In danger of starting a flame war, I am going to give my view of Debian.
Debian is in fact based on wonderful ideas, but it has horrible
implementation. Its rigid policy and arrogant developers end up making
it difficult to use for the general user. It's stable release is nearly
3 years old. Debian's installation process is difficult and requires
intimate knowledge of how linux works. In order to have an up-to-date
system, you risk instability (with the testing or unstable tree), or
must resort to 3rd party "backports".
on Mon, Mar 14, 2005 at 12:33:06PM -0500, Peter Jay Salzman (email@example.com) wrote:
On Mon 14 Mar 05, 9:31 AM, Bob Scofield <firstname.lastname@example.org> said:
Of course I do not expect much sympathy from Debian users for this type of
computing. But after Ken's answer to my question about apt upgrading to new
versions of open source applications (eventually to Open Office 2.0, for
example) I marvel at what Debian is up to. It is clearly economically
suicidal for commercial distros to have apt. While Debian is considered
geekware, it has tremendous potential to the non-technically inclined.
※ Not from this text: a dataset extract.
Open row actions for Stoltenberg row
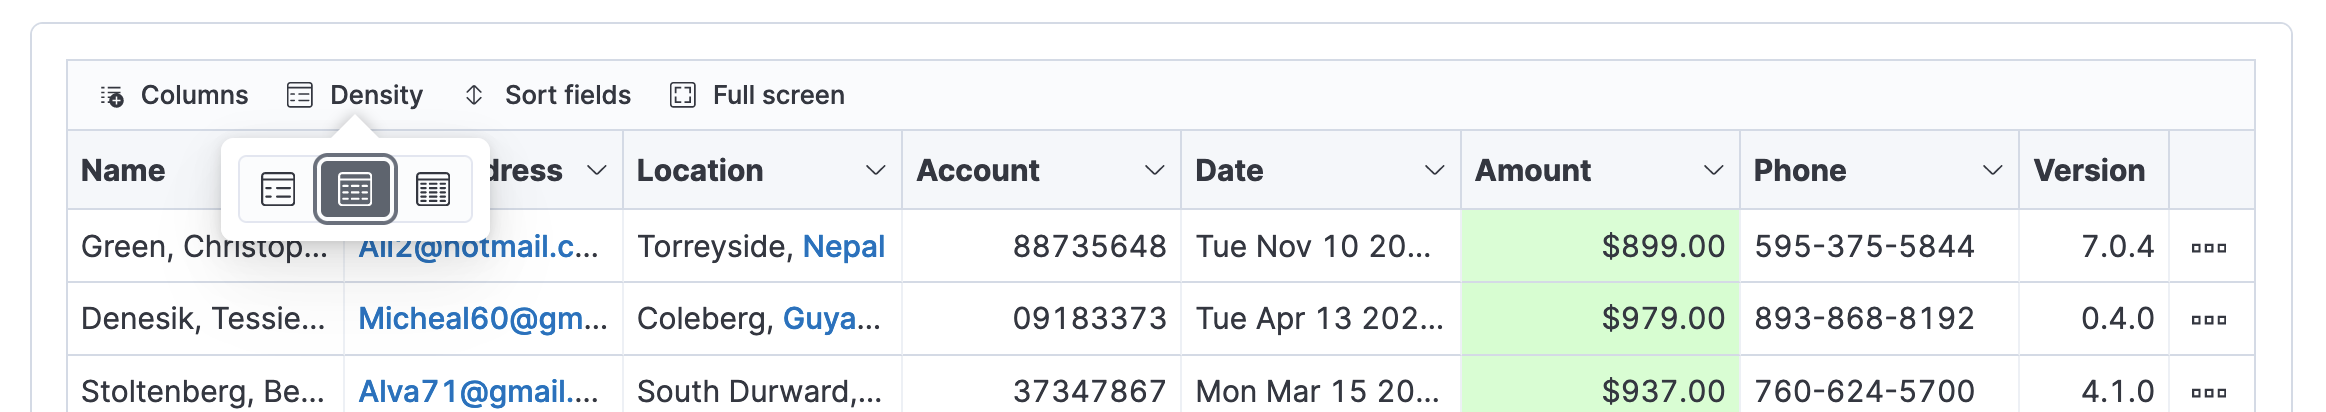 2209,392
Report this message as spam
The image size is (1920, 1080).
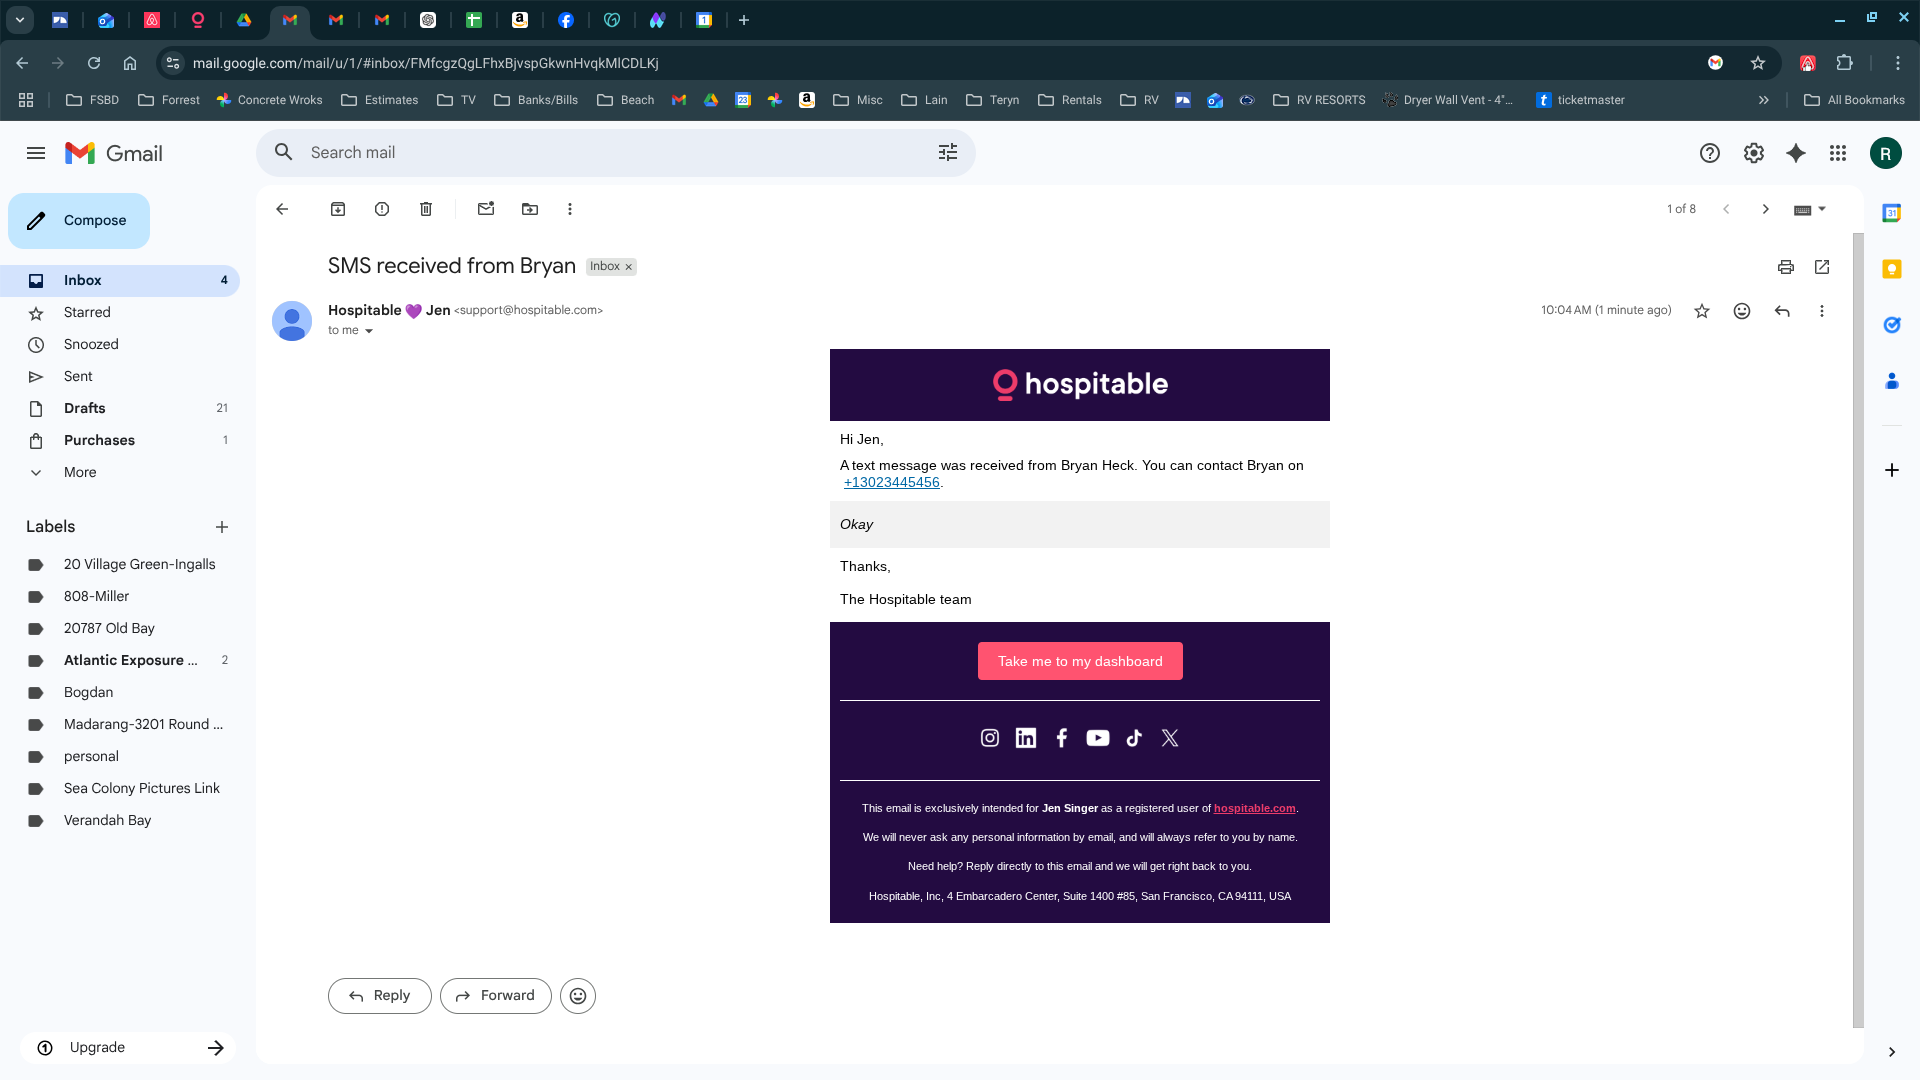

Interesting thought. While my understanding is that apt has been ported to
other distros, like Connectiva (which is now owned by someone else) my sense
is that it hasn't really caught on. Maybe it doesn't have the blessing of
the distros to which it was ported.
Those who fail to understand Debian Policy are forced to reimplement it.
Policy - The Special Sauce
This is the crux, the narthex, the throbbing heart of Debian and
what makes it so utterly superior to all other operating systems.
Policy is defined. It is clear. It is enforced through the tools you
use every day. When you issue apt-get install foo, you're not just
installing software. You're enforcing policy - and that policy's
objective is to give you the best possible system.